**What this task involves:** Set down each line from the start of the material exactly, please, up to and including the one that contains "This screenshot has width=663, height=530.".

**Data provided:**
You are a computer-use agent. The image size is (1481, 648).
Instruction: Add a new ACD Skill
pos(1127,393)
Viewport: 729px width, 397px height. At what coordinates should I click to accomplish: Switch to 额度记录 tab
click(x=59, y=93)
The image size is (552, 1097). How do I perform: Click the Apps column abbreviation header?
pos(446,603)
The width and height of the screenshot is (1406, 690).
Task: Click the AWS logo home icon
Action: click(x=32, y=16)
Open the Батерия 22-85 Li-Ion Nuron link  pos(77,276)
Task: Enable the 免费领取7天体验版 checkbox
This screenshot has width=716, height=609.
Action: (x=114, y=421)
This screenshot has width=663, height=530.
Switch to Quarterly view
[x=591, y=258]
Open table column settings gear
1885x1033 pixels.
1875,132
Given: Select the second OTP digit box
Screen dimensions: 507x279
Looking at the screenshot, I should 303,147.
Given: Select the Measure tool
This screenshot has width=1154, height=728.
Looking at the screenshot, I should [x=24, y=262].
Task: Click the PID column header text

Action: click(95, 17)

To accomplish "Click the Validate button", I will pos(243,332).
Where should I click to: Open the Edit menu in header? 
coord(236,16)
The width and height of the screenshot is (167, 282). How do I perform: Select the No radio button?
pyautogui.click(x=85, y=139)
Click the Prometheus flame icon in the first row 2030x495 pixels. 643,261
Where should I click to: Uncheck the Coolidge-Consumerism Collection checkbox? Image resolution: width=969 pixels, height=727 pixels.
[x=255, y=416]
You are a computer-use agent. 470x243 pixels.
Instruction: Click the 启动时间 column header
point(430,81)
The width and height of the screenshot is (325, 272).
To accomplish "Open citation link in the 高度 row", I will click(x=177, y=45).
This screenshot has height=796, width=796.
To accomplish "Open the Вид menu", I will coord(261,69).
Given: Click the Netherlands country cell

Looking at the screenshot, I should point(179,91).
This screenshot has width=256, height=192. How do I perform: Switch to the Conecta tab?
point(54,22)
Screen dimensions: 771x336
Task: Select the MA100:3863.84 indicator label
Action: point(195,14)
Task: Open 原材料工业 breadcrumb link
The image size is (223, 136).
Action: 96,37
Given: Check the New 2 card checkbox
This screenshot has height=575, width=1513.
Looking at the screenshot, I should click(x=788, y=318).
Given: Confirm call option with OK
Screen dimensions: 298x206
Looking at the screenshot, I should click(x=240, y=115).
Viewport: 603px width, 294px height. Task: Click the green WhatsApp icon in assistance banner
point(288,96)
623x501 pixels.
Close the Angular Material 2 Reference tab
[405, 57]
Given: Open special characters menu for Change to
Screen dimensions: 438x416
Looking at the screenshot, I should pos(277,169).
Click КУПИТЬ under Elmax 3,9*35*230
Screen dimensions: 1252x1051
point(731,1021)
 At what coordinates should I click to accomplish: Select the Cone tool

**Result below:**
You are a computer-use agent. The image size is (1481, 648).
Instruction: Add a new ACD Skill
pos(1127,393)
Viewport: 729px width, 397px height. At what coordinates should I click to accomplish: Switch to 额度记录 tab
click(x=59, y=93)
The image size is (552, 1097). How do I perform: Click the Apps column abbreviation header?
pos(446,603)
The width and height of the screenshot is (1406, 690).
Task: Click the AWS logo home icon
Action: click(x=32, y=16)
Open the Батерия 22-85 Li-Ion Nuron link  pos(77,276)
Task: Enable the 免费领取7天体验版 checkbox
This screenshot has width=716, height=609.
Action: (x=114, y=421)
This screenshot has width=663, height=530.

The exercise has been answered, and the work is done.